- [Recorded information]:
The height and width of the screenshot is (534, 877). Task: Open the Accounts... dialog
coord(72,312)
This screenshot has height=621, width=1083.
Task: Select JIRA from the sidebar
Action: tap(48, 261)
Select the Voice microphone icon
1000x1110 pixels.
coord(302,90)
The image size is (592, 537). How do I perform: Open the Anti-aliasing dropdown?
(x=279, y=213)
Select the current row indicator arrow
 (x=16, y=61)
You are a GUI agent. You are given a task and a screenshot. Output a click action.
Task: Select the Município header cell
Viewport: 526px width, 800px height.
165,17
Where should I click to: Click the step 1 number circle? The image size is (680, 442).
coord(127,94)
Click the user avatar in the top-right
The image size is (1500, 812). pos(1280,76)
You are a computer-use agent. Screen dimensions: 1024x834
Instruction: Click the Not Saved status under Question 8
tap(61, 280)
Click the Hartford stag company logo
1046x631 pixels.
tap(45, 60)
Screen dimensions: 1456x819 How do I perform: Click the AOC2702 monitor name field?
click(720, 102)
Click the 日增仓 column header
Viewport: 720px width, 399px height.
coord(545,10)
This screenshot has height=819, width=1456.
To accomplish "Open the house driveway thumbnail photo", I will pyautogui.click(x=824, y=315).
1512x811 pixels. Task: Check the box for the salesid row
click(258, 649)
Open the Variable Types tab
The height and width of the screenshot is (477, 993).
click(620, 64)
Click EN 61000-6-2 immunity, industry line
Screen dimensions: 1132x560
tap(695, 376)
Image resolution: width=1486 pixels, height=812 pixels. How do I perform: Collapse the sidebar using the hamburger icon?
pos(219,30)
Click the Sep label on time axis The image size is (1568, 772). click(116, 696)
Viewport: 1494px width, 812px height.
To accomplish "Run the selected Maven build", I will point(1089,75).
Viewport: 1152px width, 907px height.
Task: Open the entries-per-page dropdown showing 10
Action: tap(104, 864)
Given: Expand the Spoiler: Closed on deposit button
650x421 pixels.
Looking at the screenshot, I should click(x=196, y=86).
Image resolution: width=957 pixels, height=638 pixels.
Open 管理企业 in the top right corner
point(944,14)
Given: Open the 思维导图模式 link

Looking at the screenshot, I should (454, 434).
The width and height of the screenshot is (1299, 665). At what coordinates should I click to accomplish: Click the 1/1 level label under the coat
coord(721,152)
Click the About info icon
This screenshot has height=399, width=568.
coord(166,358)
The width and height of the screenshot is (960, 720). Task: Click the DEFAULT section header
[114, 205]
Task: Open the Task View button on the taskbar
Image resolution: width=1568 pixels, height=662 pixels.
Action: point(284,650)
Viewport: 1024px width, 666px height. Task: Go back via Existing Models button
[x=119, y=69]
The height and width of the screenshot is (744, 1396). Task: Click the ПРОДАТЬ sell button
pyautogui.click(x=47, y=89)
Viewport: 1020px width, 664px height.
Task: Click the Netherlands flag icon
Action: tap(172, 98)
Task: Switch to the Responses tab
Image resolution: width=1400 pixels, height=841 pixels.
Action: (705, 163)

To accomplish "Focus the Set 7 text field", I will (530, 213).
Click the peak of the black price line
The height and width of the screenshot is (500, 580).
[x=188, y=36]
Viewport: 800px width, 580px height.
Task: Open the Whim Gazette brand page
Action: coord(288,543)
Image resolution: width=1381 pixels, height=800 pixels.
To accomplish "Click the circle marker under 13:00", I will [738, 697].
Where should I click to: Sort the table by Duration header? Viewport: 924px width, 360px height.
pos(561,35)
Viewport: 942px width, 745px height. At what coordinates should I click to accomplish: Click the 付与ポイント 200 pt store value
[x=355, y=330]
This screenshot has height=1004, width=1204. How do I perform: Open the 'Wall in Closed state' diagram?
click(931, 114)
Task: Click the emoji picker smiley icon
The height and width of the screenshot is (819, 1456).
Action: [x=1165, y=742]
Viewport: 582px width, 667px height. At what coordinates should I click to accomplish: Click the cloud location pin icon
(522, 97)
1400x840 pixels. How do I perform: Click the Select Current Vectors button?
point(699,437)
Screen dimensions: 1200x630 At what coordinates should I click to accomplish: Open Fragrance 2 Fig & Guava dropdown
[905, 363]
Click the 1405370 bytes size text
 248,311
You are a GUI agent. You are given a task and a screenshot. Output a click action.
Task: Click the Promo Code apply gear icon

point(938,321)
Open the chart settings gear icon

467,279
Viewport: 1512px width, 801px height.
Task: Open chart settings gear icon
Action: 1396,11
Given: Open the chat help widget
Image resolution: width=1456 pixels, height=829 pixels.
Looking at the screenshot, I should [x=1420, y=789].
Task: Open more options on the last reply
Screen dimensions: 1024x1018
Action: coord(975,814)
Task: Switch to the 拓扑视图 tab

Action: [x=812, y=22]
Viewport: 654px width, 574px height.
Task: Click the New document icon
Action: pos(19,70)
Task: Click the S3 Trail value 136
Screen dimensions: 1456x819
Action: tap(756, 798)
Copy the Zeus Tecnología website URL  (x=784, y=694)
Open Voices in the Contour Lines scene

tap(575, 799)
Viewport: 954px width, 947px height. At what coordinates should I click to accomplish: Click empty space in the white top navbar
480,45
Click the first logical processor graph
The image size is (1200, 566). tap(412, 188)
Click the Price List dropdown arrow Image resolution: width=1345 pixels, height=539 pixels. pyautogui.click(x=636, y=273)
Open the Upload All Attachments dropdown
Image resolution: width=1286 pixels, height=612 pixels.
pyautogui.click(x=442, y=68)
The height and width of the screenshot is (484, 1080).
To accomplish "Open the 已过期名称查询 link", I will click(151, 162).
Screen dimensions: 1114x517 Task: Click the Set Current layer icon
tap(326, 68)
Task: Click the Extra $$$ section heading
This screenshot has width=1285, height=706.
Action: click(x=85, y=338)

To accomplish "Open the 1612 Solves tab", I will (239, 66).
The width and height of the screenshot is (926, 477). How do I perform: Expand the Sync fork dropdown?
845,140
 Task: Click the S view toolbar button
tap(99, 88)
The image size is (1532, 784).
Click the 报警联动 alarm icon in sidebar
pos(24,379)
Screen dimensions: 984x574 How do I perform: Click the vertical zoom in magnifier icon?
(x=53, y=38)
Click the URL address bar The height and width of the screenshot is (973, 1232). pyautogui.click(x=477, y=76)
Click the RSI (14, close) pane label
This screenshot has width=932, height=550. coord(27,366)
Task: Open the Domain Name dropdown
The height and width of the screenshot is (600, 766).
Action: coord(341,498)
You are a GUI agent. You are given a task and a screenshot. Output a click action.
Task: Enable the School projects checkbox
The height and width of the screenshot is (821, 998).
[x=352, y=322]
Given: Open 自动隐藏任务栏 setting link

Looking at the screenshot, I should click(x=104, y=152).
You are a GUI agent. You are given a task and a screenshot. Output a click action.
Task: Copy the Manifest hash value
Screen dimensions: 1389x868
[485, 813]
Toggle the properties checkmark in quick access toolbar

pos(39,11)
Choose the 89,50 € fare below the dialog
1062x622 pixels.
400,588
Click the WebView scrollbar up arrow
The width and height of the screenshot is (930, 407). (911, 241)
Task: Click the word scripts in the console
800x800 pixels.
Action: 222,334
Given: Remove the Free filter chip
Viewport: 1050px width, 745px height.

- [Challenge]: Rewrite the data with every "GUI agent" changed to "interface agent" and everything else kept the same.

- [Exercise output]:
The height and width of the screenshot is (534, 877). Task: Open the Accounts... dialog
coord(72,312)
This screenshot has height=621, width=1083.
Task: Select JIRA from the sidebar
Action: tap(48, 261)
Select the Voice microphone icon
1000x1110 pixels.
coord(302,90)
The image size is (592, 537). How do I perform: Open the Anti-aliasing dropdown?
(x=279, y=213)
Select the current row indicator arrow
 (x=16, y=61)
You are a interface agent. You are given a task and a screenshot. Output a click action.
Task: Select the Município header cell
Viewport: 526px width, 800px height.
165,17
Where should I click to: Click the step 1 number circle? The image size is (680, 442).
coord(127,94)
Click the user avatar in the top-right
The image size is (1500, 812). pos(1280,76)
You are a computer-use agent. Screen dimensions: 1024x834
Instruction: Click the Not Saved status under Question 8
tap(61, 280)
Click the Hartford stag company logo
1046x631 pixels.
tap(45, 60)
Screen dimensions: 1456x819 How do I perform: Click the AOC2702 monitor name field?
click(720, 102)
Click the 日增仓 column header
Viewport: 720px width, 399px height.
coord(545,10)
This screenshot has height=819, width=1456.
To accomplish "Open the house driveway thumbnail photo", I will pyautogui.click(x=824, y=315).
1512x811 pixels. Task: Check the box for the salesid row
click(258, 649)
Open the Variable Types tab
The height and width of the screenshot is (477, 993).
click(620, 64)
Click EN 61000-6-2 immunity, industry line
Screen dimensions: 1132x560
tap(695, 376)
Image resolution: width=1486 pixels, height=812 pixels. How do I perform: Collapse the sidebar using the hamburger icon?
pos(219,30)
Click the Sep label on time axis The image size is (1568, 772). click(116, 696)
Viewport: 1494px width, 812px height.
To accomplish "Run the selected Maven build", I will point(1089,75).
Viewport: 1152px width, 907px height.
Task: Open the entries-per-page dropdown showing 10
Action: tap(104, 864)
Given: Expand the Spoiler: Closed on deposit button
650x421 pixels.
Looking at the screenshot, I should click(x=196, y=86).
Image resolution: width=957 pixels, height=638 pixels.
Open 管理企业 in the top right corner
point(944,14)
Given: Open the 思维导图模式 link

Looking at the screenshot, I should (454, 434).
The width and height of the screenshot is (1299, 665). At what coordinates should I click to accomplish: Click the 1/1 level label under the coat
coord(721,152)
Click the About info icon
This screenshot has height=399, width=568.
coord(166,358)
The width and height of the screenshot is (960, 720). Task: Click the DEFAULT section header
[114, 205]
Task: Open the Task View button on the taskbar
Image resolution: width=1568 pixels, height=662 pixels.
Action: point(284,650)
Viewport: 1024px width, 666px height. Task: Go back via Existing Models button
[x=119, y=69]
The height and width of the screenshot is (744, 1396). Task: Click the ПРОДАТЬ sell button
pyautogui.click(x=47, y=89)
Viewport: 1020px width, 664px height.
Task: Click the Netherlands flag icon
Action: tap(172, 98)
Task: Switch to the Responses tab
Image resolution: width=1400 pixels, height=841 pixels.
Action: (705, 163)

To accomplish "Focus the Set 7 text field", I will (530, 213).
Click the peak of the black price line
The height and width of the screenshot is (500, 580).
[x=188, y=36]
Viewport: 800px width, 580px height.
Task: Open the Whim Gazette brand page
Action: coord(288,543)
Image resolution: width=1381 pixels, height=800 pixels.
To accomplish "Click the circle marker under 13:00", I will [738, 697].
Where should I click to: Sort the table by Duration header? Viewport: 924px width, 360px height.
pos(561,35)
Viewport: 942px width, 745px height. At what coordinates should I click to accomplish: Click the 付与ポイント 200 pt store value
[x=355, y=330]
This screenshot has height=1004, width=1204. How do I perform: Open the 'Wall in Closed state' diagram?
click(931, 114)
Task: Click the emoji picker smiley icon
The height and width of the screenshot is (819, 1456).
Action: [x=1165, y=742]
Viewport: 582px width, 667px height. At what coordinates should I click to accomplish: Click the cloud location pin icon
(522, 97)
1400x840 pixels. How do I perform: Click the Select Current Vectors button?
point(699,437)
Screen dimensions: 1200x630 At what coordinates should I click to accomplish: Open Fragrance 2 Fig & Guava dropdown
[905, 363]
Click the 1405370 bytes size text
 248,311
You are a interface agent. You are given a task and a screenshot. Output a click action.
Task: Click the Promo Code apply gear icon

point(938,321)
Open the chart settings gear icon

467,279
Viewport: 1512px width, 801px height.
Task: Open chart settings gear icon
Action: 1396,11
Given: Open the chat help widget
Image resolution: width=1456 pixels, height=829 pixels.
Looking at the screenshot, I should [x=1420, y=789].
Task: Open more options on the last reply
Screen dimensions: 1024x1018
Action: coord(975,814)
Task: Switch to the 拓扑视图 tab

Action: [x=812, y=22]
Viewport: 654px width, 574px height.
Task: Click the New document icon
Action: pos(19,70)
Task: Click the S3 Trail value 136
Screen dimensions: 1456x819
Action: tap(756, 798)
Copy the Zeus Tecnología website URL  (x=784, y=694)
Open Voices in the Contour Lines scene

tap(575, 799)
Viewport: 954px width, 947px height. At what coordinates should I click to accomplish: Click empty space in the white top navbar
480,45
Click the first logical processor graph
The image size is (1200, 566). tap(412, 188)
Click the Price List dropdown arrow Image resolution: width=1345 pixels, height=539 pixels. pyautogui.click(x=636, y=273)
Open the Upload All Attachments dropdown
Image resolution: width=1286 pixels, height=612 pixels.
pyautogui.click(x=442, y=68)
The height and width of the screenshot is (484, 1080).
To accomplish "Open the 已过期名称查询 link", I will click(151, 162).
Screen dimensions: 1114x517 Task: Click the Set Current layer icon
tap(326, 68)
Task: Click the Extra $$$ section heading
This screenshot has width=1285, height=706.
Action: click(x=85, y=338)

To accomplish "Open the 1612 Solves tab", I will (239, 66).
The width and height of the screenshot is (926, 477). How do I perform: Expand the Sync fork dropdown?
845,140
 Task: Click the S view toolbar button
tap(99, 88)
The image size is (1532, 784).
Click the 报警联动 alarm icon in sidebar
pos(24,379)
Screen dimensions: 984x574 How do I perform: Click the vertical zoom in magnifier icon?
(x=53, y=38)
Click the URL address bar The height and width of the screenshot is (973, 1232). pyautogui.click(x=477, y=76)
Click the RSI (14, close) pane label
This screenshot has width=932, height=550. coord(27,366)
Task: Open the Domain Name dropdown
The height and width of the screenshot is (600, 766).
Action: coord(341,498)
You are a interface agent. You are given a task and a screenshot. Output a click action.
Task: Enable the School projects checkbox
The height and width of the screenshot is (821, 998).
[x=352, y=322]
Given: Open 自动隐藏任务栏 setting link

Looking at the screenshot, I should click(x=104, y=152).
You are a interface agent. You are given a task and a screenshot. Output a click action.
Task: Copy the Manifest hash value
Screen dimensions: 1389x868
[485, 813]
Toggle the properties checkmark in quick access toolbar

pos(39,11)
Choose the 89,50 € fare below the dialog
1062x622 pixels.
400,588
Click the WebView scrollbar up arrow
The width and height of the screenshot is (930, 407). (911, 241)
Task: Click the word scripts in the console
800x800 pixels.
Action: 222,334
Given: Remove the Free filter chip
Viewport: 1050px width, 745px height.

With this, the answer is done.